|Reviews for The McGillpatrick Legacy|
| cinta 5/10/13 . chapter 12
so far in these few chapters i've found it an interesting read, with fantastic character and plot development.
a few things to look out for:
- it would make much more sense to the reader if you used 'normal' english, rather than ye old english. historically i don't think they spoke as they wrote, and it can get confusing to the point of disengagement. no one would question you if the 'back-in-time' characters spoke normally (without the slang of today obviously).
- the use of old irish names and ideas helps with authenticity, but also adds slight confusion about pronunciation and meaning (and lets face it, i'm just going to lose my place if i'm constantly scrolling up and down). i wouldn't want you to lose that heritage in the story but perhaps there is a way of including the footnoting into the story, without using brackets or being overly obvious? it is definitely a tricky thing to work with. character observations or even story narrations that contain the information?
in any case i'm enjoying it so far and will continue on :) will let you know how it goes at the end ;)
| iheartgod175 4/20/13 . chapter 11
This story is absolutely amazing!

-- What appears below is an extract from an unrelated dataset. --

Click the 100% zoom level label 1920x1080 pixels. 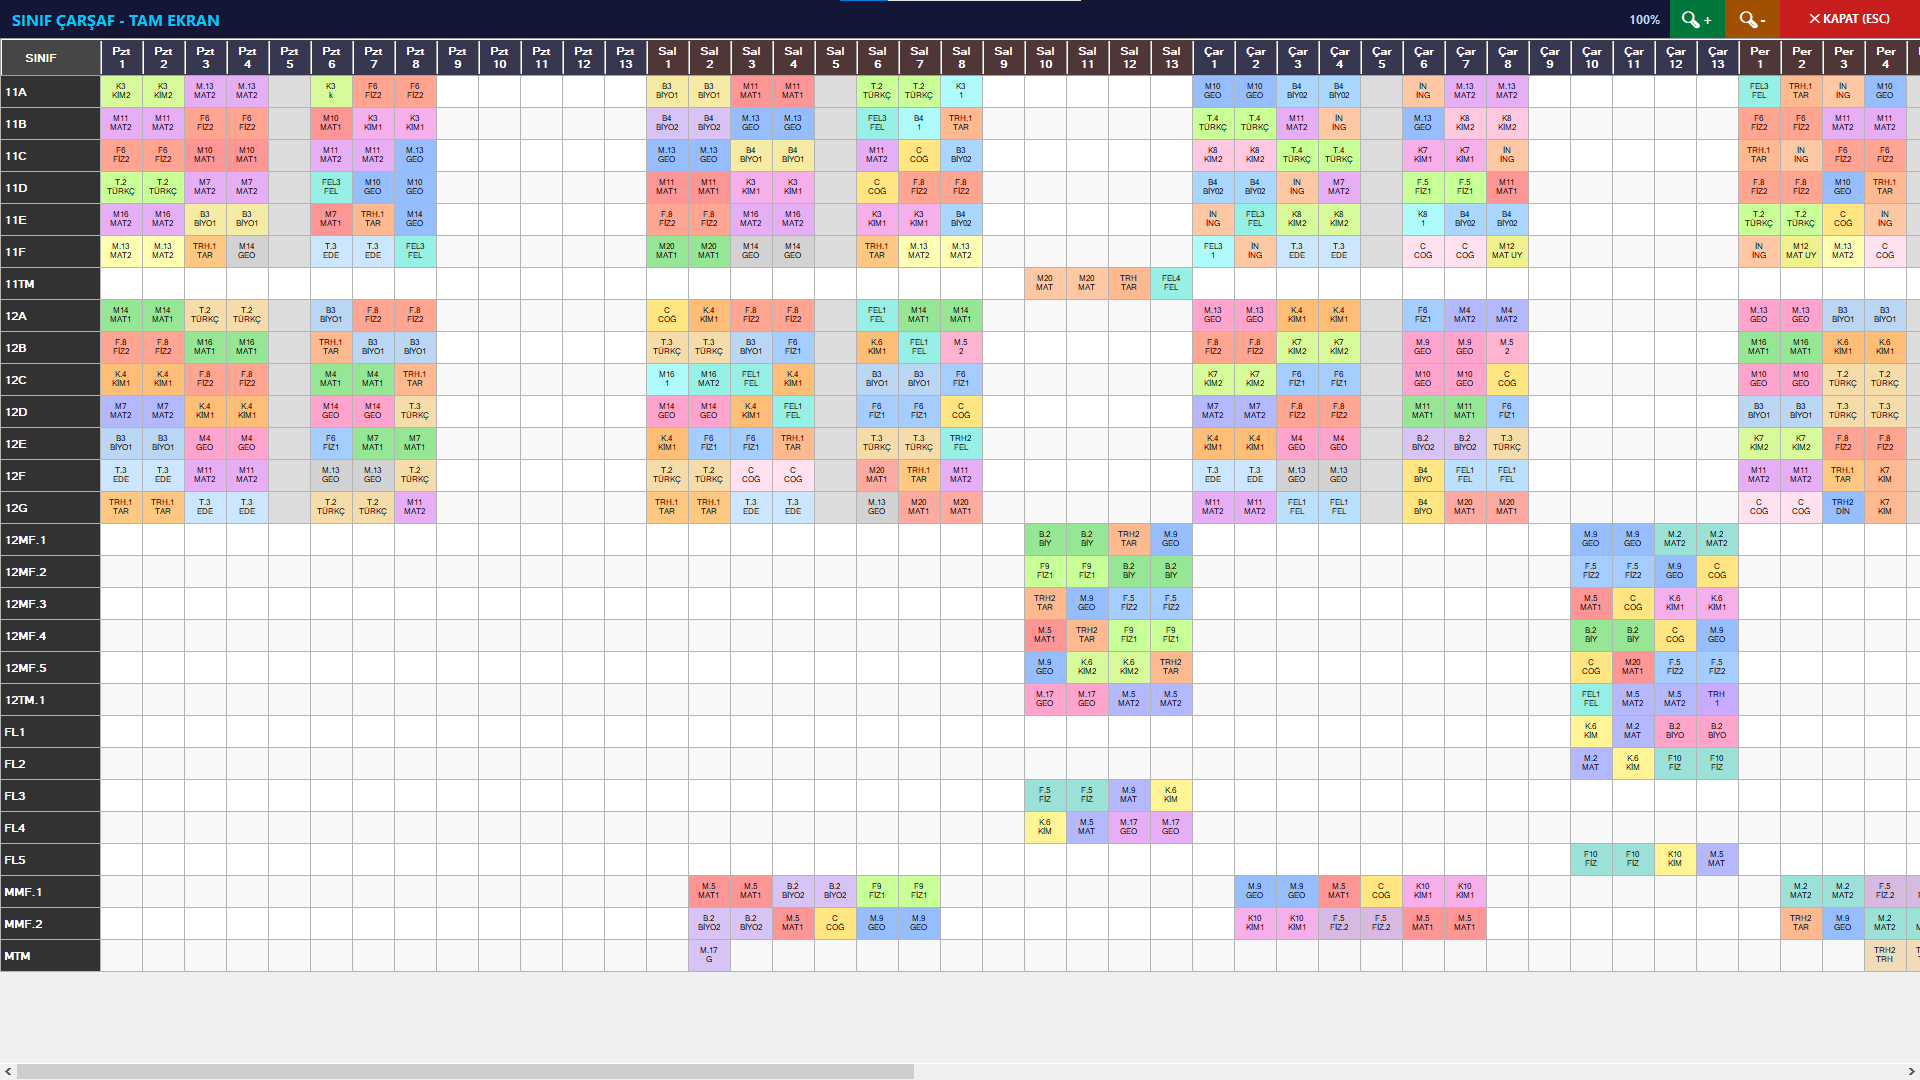1644,19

I'm pretty much glued to the screen reading this. That tour guide sure is a jerk.
Awesome work, by the way!
-God bless, iheartgod175
| ShiftyObserver 3/23/13 . chapter 1
Commenting as I read.
"Aunt Honora couldn't understand her niece's shortage of enthusiasm for this moment." Unnecessary sentence. The dialogue established this.
"The woman had what Molly's father called a "'whoa is me' attitude", and seemed bound and determined that the world was out to cause her misery and make her suffer." "Woe," not "whoa." I like your description of Honora. It resembles the witty narrative of Lemony Snicket, and how he would go about describing characters.
"…the aunt ridged with excitement and the niece stiff with apprehension." Rigid, not ridged.
Wonderful chapter! I love the idea behind this story, and so I will continue to read it. Good luck and good writing!
| Buddhist Warrior 10/5/12 . chapter 6
There isn't a Celtic god of death named Druinn. Are you referring to Donn, the Dark One?
| SmilesAllAround 9/11/12 . chapter 1
wow! This is amazing!
| SchitzoPanda 9/8/12 . chapter 2
Beutifully crafted, poertry-esque, piece of work there. KEEP IT UP!